[Records for the task start]
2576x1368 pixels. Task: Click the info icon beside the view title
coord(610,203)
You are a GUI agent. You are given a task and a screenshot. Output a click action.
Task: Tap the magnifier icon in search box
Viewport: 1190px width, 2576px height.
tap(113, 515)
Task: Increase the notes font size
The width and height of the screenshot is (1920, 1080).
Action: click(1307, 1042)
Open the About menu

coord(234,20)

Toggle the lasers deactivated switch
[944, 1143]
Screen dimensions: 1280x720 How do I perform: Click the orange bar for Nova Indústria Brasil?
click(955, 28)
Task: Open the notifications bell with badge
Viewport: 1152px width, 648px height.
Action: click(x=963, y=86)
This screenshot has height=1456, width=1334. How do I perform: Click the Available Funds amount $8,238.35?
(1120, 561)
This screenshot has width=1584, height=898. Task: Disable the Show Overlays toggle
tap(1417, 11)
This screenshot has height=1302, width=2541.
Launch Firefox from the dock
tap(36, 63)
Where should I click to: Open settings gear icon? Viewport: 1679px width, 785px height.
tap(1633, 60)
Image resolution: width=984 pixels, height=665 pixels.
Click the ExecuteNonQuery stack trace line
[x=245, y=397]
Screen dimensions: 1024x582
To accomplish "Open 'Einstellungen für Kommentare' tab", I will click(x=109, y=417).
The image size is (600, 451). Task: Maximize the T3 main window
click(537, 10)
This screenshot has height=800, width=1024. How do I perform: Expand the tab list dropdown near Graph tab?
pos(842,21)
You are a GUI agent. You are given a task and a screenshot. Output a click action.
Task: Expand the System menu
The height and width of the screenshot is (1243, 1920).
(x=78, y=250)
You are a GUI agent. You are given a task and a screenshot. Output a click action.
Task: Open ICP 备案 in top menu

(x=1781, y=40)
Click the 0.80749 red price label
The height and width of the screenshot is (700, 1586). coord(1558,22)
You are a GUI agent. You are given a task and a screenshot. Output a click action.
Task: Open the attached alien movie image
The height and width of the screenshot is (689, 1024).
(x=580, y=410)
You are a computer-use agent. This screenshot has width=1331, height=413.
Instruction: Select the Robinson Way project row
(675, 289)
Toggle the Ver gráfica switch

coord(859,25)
[Records for the task end]
Task instructions:
Rewrite the entries starting at the line containing "Image resolution: width=984" and ending at the line containing "click(537, 10)", changing "main window" to "editor window". Return only those lines, with everything else left as it is.

Full response:
Image resolution: width=984 pixels, height=665 pixels.
Click the ExecuteNonQuery stack trace line
[x=245, y=397]
Screen dimensions: 1024x582
To accomplish "Open 'Einstellungen für Kommentare' tab", I will click(x=109, y=417).
The image size is (600, 451). Task: Maximize the T3 editor window
click(537, 10)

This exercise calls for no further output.